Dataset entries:
──────────────────────────────

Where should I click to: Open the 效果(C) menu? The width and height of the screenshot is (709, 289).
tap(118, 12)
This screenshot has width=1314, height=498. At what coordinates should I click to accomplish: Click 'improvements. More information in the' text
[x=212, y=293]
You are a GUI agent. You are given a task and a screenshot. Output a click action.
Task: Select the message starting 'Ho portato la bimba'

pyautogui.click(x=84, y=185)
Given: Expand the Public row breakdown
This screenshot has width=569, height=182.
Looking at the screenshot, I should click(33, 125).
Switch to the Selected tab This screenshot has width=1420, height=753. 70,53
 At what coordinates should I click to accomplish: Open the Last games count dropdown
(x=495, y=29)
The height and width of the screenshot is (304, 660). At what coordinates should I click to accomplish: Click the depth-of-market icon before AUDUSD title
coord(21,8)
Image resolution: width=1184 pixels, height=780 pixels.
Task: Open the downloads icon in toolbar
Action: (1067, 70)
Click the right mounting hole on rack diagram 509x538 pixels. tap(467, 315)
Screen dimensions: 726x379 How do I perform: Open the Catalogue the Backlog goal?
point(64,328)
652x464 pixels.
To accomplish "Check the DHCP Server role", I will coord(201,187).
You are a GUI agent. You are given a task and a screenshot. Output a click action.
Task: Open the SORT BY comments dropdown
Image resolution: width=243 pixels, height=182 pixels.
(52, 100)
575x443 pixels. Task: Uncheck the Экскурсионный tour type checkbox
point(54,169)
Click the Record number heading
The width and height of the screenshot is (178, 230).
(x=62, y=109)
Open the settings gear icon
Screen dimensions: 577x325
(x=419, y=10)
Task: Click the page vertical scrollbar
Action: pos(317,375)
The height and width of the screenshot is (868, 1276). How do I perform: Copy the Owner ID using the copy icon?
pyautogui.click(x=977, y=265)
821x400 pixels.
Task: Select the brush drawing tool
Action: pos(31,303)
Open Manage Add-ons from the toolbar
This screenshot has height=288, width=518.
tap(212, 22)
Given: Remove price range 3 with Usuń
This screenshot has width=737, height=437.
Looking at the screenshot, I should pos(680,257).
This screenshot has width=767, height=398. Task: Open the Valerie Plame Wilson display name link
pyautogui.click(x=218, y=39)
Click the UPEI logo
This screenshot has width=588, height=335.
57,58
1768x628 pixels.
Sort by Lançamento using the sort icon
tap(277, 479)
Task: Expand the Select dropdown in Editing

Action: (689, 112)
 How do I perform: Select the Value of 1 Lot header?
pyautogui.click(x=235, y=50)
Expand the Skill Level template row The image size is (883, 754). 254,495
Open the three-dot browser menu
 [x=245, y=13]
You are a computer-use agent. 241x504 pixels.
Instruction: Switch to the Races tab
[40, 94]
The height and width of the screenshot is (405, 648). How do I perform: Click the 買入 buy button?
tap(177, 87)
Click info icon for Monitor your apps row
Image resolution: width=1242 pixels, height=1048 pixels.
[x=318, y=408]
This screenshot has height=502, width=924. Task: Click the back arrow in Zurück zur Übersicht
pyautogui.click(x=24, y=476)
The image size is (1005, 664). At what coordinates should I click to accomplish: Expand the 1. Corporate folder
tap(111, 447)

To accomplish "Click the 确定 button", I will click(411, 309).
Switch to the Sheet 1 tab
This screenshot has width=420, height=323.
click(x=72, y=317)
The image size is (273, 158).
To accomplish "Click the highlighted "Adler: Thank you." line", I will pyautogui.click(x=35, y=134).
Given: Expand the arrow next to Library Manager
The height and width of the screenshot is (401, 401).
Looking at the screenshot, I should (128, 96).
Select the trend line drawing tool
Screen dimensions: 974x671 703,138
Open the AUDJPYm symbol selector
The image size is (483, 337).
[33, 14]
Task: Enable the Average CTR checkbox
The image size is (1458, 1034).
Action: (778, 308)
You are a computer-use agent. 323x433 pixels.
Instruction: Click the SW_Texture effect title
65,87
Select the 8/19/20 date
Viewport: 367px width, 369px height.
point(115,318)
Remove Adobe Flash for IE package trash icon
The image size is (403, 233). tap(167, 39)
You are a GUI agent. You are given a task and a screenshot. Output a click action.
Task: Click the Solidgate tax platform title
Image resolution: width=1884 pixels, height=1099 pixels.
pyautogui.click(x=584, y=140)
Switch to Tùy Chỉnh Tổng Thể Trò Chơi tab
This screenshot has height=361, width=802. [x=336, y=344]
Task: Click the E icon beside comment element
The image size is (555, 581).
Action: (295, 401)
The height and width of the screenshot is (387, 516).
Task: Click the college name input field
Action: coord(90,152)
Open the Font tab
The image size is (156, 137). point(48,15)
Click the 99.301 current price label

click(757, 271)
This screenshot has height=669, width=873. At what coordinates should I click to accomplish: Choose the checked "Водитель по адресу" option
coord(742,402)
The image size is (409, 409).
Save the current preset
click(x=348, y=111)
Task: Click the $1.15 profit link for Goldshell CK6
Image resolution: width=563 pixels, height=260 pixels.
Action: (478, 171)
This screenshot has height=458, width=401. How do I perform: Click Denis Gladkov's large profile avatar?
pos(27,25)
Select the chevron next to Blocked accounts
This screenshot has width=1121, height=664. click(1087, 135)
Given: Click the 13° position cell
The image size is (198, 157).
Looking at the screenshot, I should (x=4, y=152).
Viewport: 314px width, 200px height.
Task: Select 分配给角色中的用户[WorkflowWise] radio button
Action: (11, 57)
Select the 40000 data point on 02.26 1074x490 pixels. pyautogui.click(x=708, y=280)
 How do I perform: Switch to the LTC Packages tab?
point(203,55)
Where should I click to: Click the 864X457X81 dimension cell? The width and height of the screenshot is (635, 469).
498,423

──────────────────────────────

### EXERCISE DESCRIPTION
Using the data above, restate word for word the lines from its opening line through the line that contains "652x464 pixels.", and no more.

### OUTPUT
Where should I click to: Open the 效果(C) menu? The width and height of the screenshot is (709, 289).
tap(118, 12)
This screenshot has width=1314, height=498. At what coordinates should I click to accomplish: Click 'improvements. More information in the' text
[x=212, y=293]
You are a GUI agent. You are given a task and a screenshot. Output a click action.
Task: Select the message starting 'Ho portato la bimba'

pyautogui.click(x=84, y=185)
Given: Expand the Public row breakdown
This screenshot has width=569, height=182.
Looking at the screenshot, I should click(33, 125).
Switch to the Selected tab This screenshot has width=1420, height=753. 70,53
 At what coordinates should I click to accomplish: Open the Last games count dropdown
(x=495, y=29)
The height and width of the screenshot is (304, 660). At what coordinates should I click to accomplish: Click the depth-of-market icon before AUDUSD title
coord(21,8)
Image resolution: width=1184 pixels, height=780 pixels.
Task: Open the downloads icon in toolbar
Action: (1067, 70)
Click the right mounting hole on rack diagram 509x538 pixels. tap(467, 315)
Screen dimensions: 726x379 How do I perform: Open the Catalogue the Backlog goal?
point(64,328)
652x464 pixels.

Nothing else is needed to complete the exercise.